▶ Extracted records:
╭──
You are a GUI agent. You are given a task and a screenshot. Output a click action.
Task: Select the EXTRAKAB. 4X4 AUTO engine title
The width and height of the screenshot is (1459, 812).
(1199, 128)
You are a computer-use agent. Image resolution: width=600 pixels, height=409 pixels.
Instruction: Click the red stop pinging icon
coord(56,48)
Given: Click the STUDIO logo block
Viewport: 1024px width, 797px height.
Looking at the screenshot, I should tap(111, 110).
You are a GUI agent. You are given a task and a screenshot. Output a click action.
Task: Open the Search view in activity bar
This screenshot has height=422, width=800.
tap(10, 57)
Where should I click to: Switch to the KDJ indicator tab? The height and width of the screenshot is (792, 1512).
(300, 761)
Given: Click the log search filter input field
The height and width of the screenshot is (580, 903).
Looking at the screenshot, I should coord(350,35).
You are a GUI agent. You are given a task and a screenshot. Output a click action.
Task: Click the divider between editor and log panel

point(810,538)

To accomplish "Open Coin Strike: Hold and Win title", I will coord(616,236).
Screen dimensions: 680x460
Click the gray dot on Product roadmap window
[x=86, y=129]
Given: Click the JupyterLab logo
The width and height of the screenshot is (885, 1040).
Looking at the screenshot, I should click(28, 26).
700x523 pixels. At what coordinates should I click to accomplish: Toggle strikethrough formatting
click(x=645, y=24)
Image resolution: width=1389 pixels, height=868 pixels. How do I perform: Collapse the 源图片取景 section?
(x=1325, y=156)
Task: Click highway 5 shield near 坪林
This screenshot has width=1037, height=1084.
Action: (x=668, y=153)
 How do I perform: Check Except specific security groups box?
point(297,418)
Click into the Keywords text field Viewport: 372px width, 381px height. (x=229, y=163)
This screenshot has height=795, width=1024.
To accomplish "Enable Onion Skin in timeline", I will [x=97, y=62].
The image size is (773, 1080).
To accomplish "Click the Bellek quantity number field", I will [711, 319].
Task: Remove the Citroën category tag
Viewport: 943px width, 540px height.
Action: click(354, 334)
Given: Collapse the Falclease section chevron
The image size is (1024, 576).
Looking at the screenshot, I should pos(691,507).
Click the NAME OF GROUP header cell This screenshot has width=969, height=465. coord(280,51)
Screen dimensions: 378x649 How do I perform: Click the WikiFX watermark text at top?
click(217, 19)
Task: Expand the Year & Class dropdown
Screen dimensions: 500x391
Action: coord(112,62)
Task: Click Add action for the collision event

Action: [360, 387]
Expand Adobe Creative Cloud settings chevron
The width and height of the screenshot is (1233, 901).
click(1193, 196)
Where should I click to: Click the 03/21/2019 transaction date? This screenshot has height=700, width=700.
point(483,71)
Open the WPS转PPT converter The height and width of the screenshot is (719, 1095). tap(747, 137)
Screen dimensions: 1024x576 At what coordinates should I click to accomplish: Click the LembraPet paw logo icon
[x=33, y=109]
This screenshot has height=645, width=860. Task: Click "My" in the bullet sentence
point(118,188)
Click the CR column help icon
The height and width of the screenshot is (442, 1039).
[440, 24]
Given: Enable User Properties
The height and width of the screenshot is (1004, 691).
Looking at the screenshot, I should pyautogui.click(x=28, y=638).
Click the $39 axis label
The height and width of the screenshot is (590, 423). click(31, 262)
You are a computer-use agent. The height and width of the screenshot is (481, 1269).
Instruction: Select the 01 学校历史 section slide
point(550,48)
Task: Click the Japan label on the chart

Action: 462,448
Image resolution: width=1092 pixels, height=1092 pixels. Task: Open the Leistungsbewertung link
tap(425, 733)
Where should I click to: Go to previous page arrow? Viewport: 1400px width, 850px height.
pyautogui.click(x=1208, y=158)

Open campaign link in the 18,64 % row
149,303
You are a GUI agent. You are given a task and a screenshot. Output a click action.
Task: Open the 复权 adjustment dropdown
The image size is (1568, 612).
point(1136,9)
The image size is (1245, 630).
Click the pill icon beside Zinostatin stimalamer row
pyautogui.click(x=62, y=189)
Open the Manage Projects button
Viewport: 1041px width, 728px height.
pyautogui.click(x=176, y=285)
╰──
▶ Task instructions:
Each line of the data that has the string "title" should be returned.

▶ Task answer:
Task: Select the EXTRAKAB. 4X4 AUTO engine title
To accomplish "Open Coin Strike: Hold and Win title", I will coord(616,236).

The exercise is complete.